TASK ITEM -
From the data below, copy out every line in which the word "computer" occurs.

START LISTED RECORDS

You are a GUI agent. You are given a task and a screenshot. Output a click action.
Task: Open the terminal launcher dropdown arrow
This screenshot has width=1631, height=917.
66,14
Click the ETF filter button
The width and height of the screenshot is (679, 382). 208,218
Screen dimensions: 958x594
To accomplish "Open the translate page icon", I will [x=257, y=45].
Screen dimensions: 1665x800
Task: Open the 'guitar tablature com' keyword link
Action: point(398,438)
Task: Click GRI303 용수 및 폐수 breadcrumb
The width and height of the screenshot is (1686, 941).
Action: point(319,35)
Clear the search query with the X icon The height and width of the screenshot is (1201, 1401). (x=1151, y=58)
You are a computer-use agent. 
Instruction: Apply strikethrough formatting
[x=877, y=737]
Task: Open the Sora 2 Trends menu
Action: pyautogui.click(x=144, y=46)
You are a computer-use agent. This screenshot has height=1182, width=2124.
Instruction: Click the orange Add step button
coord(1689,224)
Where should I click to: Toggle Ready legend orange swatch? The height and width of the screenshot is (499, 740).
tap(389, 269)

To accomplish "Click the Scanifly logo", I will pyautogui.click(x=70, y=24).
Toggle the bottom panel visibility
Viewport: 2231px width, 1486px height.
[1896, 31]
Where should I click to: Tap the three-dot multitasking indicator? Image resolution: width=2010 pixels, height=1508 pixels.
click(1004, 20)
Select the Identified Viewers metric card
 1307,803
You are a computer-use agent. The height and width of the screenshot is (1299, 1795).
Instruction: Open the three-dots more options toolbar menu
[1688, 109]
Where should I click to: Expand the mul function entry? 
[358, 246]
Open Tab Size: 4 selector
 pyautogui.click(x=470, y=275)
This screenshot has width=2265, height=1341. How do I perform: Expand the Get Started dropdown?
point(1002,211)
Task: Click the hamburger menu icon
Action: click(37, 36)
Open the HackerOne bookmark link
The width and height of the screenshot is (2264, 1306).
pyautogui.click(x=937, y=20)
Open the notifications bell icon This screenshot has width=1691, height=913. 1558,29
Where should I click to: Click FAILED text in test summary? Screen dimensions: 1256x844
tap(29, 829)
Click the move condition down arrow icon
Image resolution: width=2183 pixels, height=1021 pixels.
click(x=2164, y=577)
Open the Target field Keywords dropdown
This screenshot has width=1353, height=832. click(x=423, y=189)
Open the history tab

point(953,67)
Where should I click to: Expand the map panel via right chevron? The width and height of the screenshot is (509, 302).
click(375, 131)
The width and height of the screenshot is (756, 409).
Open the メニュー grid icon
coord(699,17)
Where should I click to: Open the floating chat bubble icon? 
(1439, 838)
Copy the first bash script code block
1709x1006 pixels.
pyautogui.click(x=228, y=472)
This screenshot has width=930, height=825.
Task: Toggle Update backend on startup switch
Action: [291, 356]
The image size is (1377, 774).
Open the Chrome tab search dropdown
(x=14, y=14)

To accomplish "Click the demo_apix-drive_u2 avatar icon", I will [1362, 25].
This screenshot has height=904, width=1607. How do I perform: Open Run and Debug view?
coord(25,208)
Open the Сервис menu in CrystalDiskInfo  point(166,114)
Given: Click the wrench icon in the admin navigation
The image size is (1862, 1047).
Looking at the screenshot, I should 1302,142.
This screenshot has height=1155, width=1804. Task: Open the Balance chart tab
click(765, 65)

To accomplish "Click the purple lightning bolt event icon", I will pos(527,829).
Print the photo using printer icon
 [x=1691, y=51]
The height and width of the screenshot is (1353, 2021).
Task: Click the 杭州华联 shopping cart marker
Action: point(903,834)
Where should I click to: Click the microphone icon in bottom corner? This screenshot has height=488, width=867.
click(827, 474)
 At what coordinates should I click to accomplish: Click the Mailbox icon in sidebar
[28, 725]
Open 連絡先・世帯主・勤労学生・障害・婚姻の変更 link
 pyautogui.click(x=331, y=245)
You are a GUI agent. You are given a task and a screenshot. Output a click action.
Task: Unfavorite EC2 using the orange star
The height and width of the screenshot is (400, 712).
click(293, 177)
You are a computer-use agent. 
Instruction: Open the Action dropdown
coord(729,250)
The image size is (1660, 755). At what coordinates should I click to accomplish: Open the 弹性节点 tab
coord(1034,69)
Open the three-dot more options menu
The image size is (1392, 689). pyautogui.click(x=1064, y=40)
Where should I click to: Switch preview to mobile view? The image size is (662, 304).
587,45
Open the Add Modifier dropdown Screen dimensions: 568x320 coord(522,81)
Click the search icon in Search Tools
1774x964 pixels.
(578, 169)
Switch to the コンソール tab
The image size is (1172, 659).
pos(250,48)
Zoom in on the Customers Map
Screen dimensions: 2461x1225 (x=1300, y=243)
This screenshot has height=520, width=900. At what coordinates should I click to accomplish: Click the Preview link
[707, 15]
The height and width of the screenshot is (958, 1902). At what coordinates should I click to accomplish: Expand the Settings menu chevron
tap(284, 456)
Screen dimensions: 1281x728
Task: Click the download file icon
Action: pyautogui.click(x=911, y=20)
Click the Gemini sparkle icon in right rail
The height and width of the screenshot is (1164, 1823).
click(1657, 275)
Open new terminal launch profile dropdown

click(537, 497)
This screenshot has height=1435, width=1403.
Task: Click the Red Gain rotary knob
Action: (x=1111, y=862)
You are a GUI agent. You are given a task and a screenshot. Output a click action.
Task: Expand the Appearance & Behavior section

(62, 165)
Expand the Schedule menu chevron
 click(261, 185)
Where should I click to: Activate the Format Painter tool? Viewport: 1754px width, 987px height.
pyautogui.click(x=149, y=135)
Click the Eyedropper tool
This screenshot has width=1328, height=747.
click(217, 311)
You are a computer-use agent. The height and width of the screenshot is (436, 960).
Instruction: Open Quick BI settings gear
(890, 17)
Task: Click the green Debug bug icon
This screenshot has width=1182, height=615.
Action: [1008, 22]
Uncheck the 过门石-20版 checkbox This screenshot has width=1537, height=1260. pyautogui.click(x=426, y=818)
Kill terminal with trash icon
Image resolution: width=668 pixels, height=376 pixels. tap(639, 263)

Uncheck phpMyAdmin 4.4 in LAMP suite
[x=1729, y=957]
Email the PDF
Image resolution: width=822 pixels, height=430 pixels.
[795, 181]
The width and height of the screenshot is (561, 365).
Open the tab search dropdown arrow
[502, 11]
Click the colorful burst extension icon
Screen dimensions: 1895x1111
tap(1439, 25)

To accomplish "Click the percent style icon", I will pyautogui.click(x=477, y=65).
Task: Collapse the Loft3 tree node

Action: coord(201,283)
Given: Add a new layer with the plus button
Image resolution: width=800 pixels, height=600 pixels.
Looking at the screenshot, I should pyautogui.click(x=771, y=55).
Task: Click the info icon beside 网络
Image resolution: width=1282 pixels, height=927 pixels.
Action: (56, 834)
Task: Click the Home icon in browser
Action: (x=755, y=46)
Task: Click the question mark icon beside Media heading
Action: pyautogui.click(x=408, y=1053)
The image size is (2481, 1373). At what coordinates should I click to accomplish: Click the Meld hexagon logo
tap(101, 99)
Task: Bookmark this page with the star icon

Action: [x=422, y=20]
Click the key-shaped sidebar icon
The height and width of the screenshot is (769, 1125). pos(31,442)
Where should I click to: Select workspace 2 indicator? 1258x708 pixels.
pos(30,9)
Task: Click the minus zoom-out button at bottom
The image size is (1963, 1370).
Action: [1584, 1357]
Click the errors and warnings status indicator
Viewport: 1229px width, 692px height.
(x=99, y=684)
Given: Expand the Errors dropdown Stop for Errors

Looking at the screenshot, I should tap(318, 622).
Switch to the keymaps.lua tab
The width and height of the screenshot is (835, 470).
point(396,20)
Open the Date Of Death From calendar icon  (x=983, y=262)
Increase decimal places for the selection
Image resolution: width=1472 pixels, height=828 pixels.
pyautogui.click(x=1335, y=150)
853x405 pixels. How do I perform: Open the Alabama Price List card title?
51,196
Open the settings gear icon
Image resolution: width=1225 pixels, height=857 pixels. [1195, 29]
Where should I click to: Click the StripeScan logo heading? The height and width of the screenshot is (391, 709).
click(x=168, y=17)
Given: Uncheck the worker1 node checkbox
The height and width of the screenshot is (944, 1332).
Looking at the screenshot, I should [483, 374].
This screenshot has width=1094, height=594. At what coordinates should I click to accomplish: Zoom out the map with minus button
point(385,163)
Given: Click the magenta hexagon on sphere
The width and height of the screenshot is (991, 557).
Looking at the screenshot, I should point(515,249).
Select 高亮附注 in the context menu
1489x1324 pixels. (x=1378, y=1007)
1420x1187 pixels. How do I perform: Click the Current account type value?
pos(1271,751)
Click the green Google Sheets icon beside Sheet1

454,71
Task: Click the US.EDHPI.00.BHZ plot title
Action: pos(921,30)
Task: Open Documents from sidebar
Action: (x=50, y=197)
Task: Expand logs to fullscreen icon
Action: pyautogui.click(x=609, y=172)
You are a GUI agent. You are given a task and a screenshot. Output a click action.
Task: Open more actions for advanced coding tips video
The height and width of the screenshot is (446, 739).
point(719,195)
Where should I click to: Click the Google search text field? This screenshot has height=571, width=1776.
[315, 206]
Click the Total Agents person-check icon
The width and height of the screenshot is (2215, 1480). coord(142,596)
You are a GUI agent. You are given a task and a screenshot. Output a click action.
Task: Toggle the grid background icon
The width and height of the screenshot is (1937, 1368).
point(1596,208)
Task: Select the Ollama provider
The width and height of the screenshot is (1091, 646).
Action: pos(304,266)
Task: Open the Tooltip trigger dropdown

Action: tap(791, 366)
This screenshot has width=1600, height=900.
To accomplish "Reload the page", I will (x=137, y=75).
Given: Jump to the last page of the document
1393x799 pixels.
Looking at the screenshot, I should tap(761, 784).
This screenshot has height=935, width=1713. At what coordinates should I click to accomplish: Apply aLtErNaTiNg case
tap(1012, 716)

END LISTED RECORDS

EXERCISE ANSWER -
You are a computer-use agent. 
You are a computer-use agent. This screenshot has height=1182, width=2124.
You are a computer-use agent. The height and width of the screenshot is (1299, 1795).
You are a computer-use agent. 
You are a computer-use agent. The height and width of the screenshot is (436, 960).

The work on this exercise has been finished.